**Quoted text**

────────

[Fuego] status update

Wed Jun 28 04:55:45 UTC 2017

> -----Original Message-----
> From: Daniel Sangorrin on Tuesday, June 27, 2017 6:58 PM
> > -----Original Message-----
> > From: Bird, Timothy [mailto:Tim.Bird at sony.com]
> > Sent: Wednesday, June 28, 2017 9:47 AM
> > > - Merge run.json files for a test_suite into a single results.json file that
> flot
> > > can visualize.
> >
> > So, just to clarify, the run.json file has the results for a multiple metrics for
> > a single execution (or 'run') of a test, and the results.json file has
> > results for multiple runs of the test?  That is, results.json has results
> > for a single Fuego host with results from different runs and on different
> boards?
> 
> Yes, that's correct. It's kind of a text "database". The size of this file will
> increase
> with the number of runs so it may not scale. Probably we will need to
> implement
> a logrotate-like functionality once we can submit all runs to a proper
> database
> in a centralized server (maybe one running kernelci or something similar).
For a central server, I think we'll definitely have to use a database.
If we end up using the same (or a 'similar-enough') schema, we may be
able to reuse parts of the kernelci setup for our own Fuego central server.
That is, copy their database configuration and maybe reuse their server-side
web front-end.  Maybe we could end up sharing code and helping each other
out. It would be nice not to reinvent that wheel.

However, I don't want to require a database setup for the average developer
(with one host and one or a few boards).

> 
> > > Pending tasks:
> > > - Add report functionality
> > >    + I have removed the generation of plot.png files. In part because I
> want to
> > > do that directly from the
> > >        flot plugin, and in part because I think it is more useful if we integrate
> it in
> > > the future ftc report command,
> > > - Add more information to the run.json files.

────────

**Data section**
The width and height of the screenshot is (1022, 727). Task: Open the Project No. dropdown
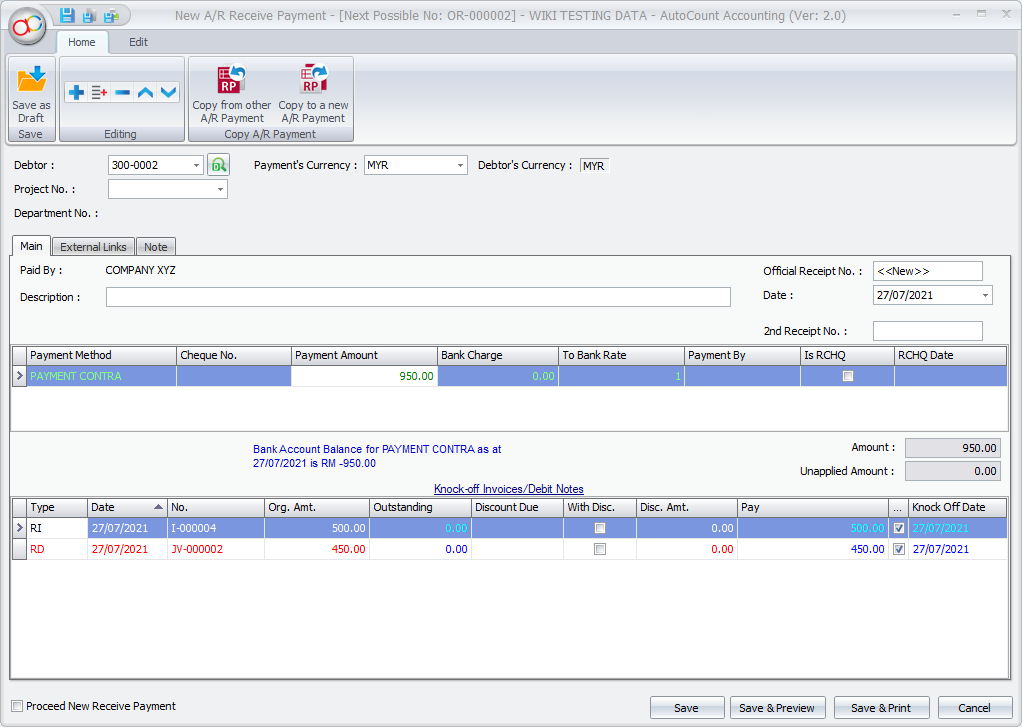(219, 189)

────────

**Task instructions**
#1 Reproduce the passage of the Fuego status update that runs from "However, I don't" up to and including "the run.json files.".
#2 According to the Fuego status update, which parts of the kernelci setup might be reused for a Fuego central server?
Please answer using only the Fuego status update, not the material.

**Answers to the exercises**
#1
However, I don't want to require a database setup for the average developer
(with one host and one or a few boards).

> 
> > > Pending tasks:
> > > - Add report functionality
> > >    + I have removed the generation of plot.png files. In part because I
> want to
> > > do that directly from the
> > >        flot plugin, and in part because I think it is more useful if we integrate
> it in
> > > the future ftc report command,
> > > - Add more information to the run.json files.

#2 Its database configuration and maybe its server-side web front-end.